Available data.
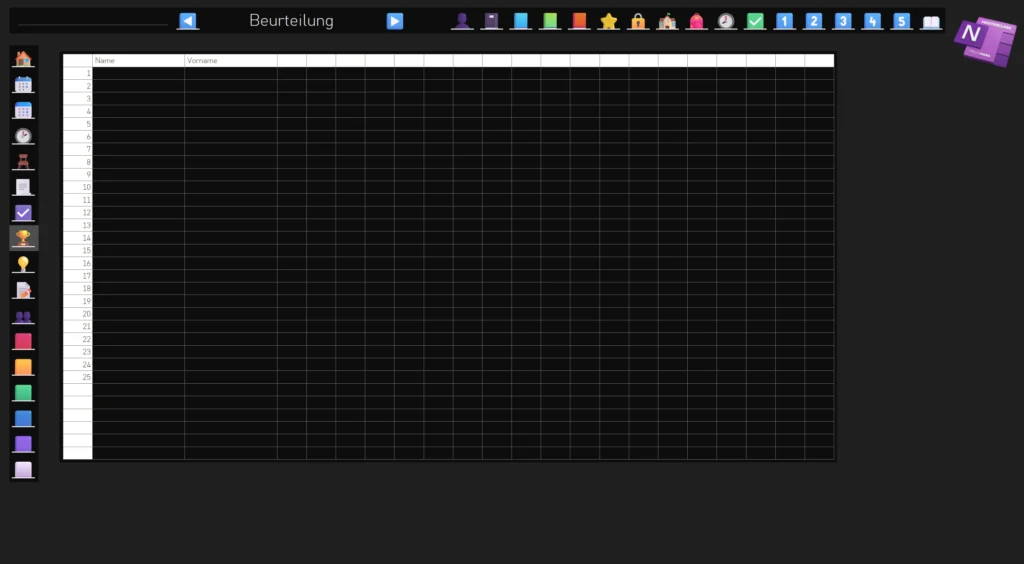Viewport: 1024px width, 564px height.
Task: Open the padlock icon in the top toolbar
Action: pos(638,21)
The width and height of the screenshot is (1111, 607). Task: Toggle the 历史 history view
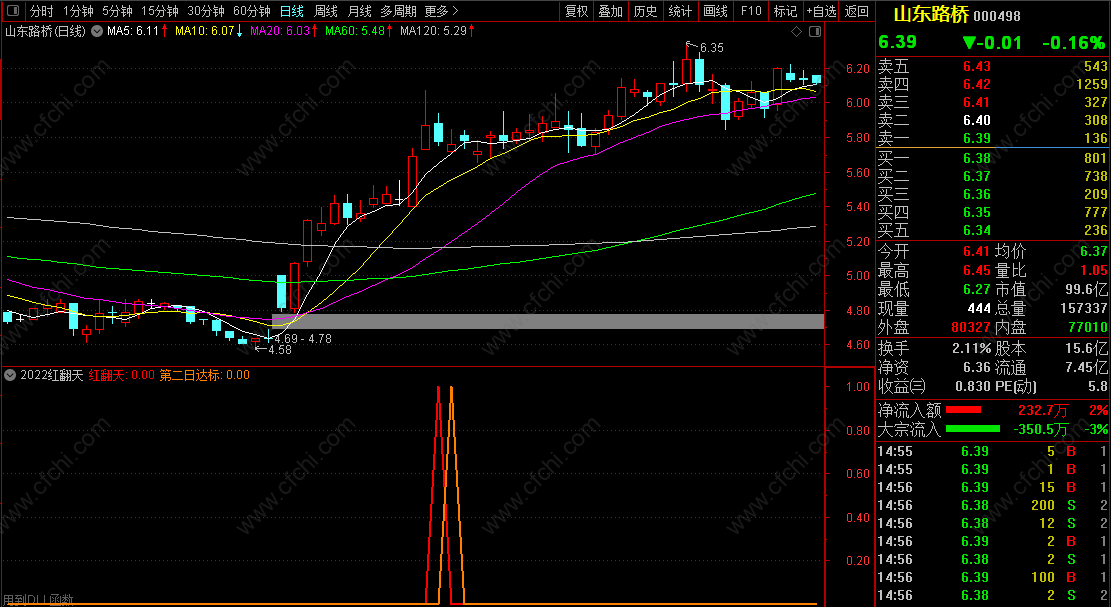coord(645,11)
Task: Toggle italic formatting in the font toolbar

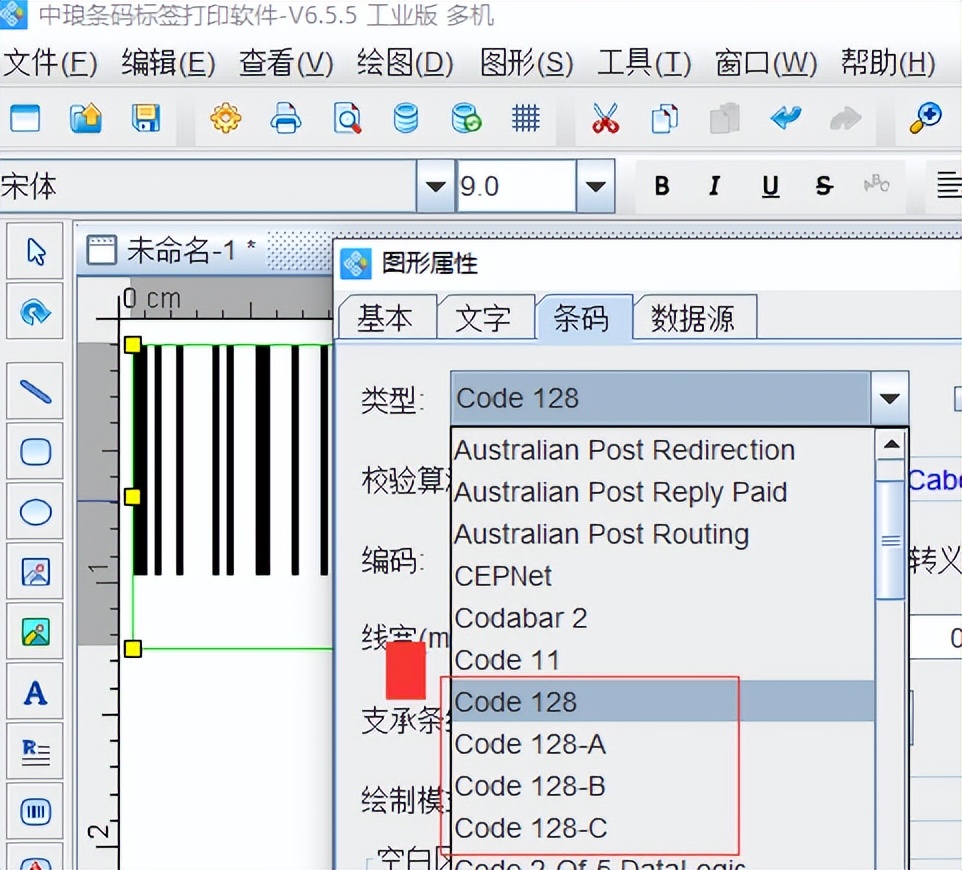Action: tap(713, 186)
...
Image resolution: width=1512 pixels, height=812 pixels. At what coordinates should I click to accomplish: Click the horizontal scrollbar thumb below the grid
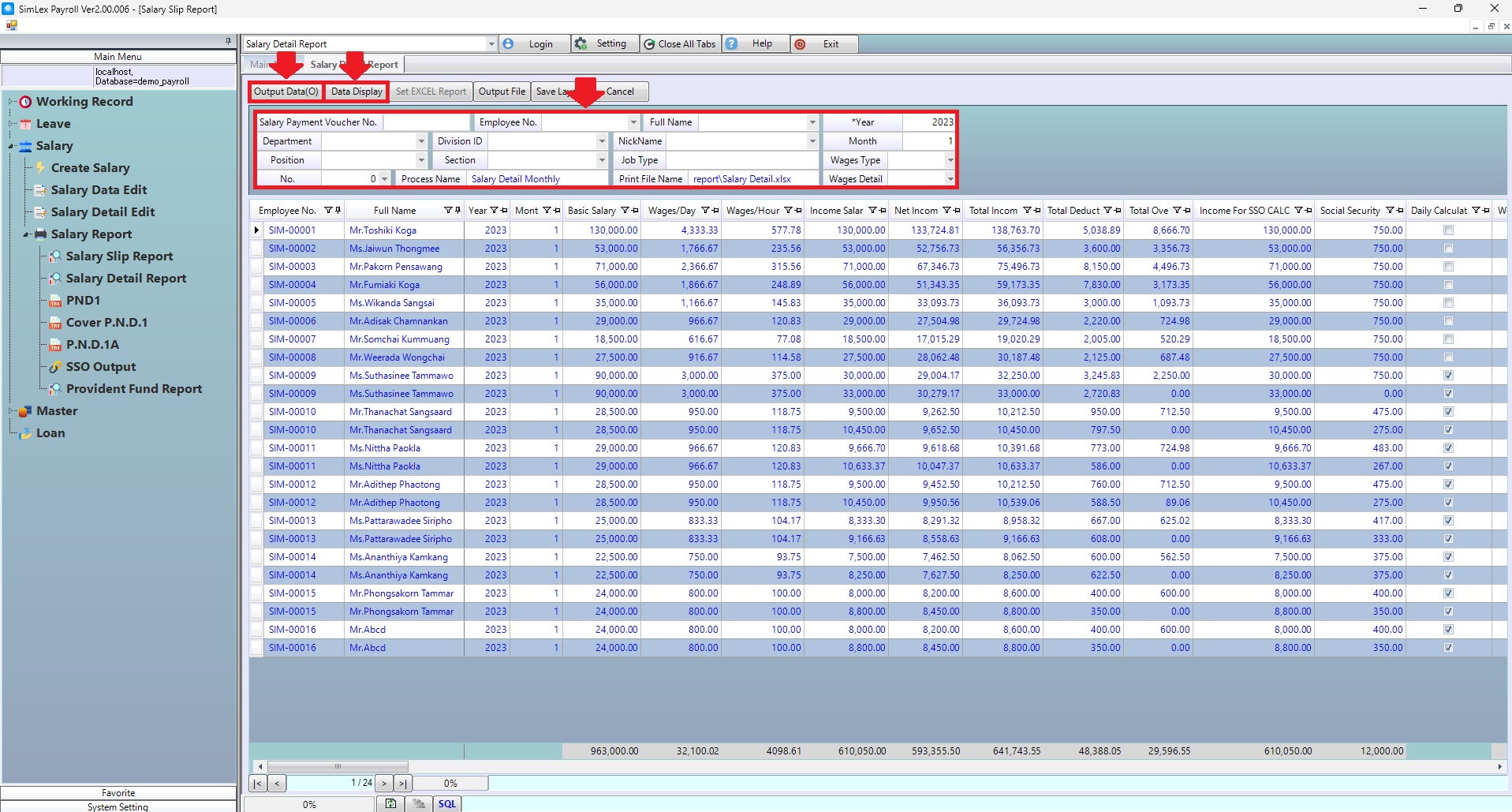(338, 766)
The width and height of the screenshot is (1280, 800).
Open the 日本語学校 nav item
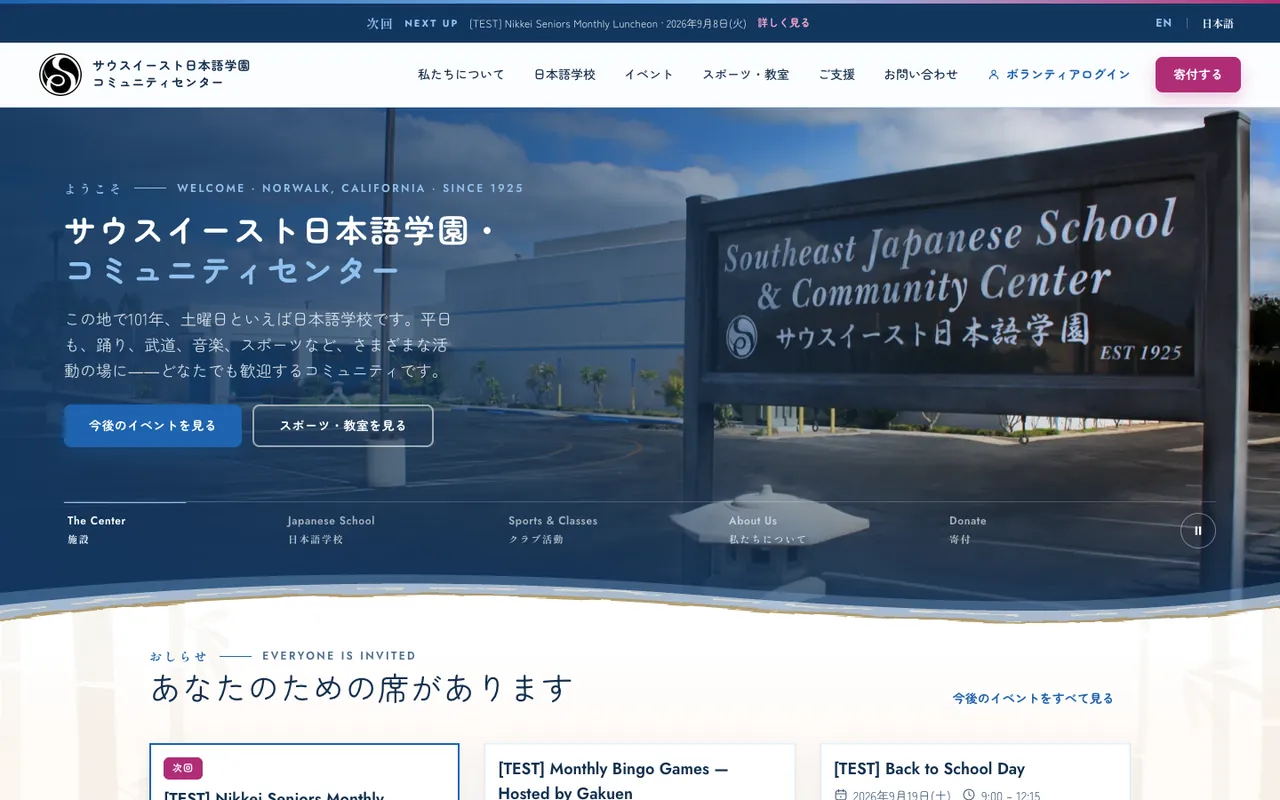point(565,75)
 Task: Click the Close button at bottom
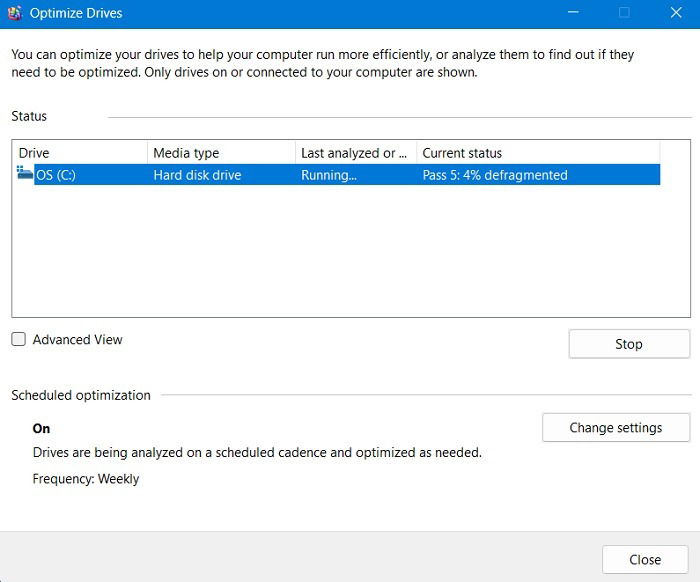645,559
--
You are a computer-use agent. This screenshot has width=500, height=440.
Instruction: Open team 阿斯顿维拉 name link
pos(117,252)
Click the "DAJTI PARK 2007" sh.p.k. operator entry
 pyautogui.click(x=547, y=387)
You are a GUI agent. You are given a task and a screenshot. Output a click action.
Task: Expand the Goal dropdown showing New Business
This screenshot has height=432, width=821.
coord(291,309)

What the exercise asks.
The answer must consist of every line from the records above that holds "agent".

Answer section.
You are a computer-use agent. This screenshot has width=500, height=440.
You are a GUI agent. You are given a task and a screenshot. Output a click action.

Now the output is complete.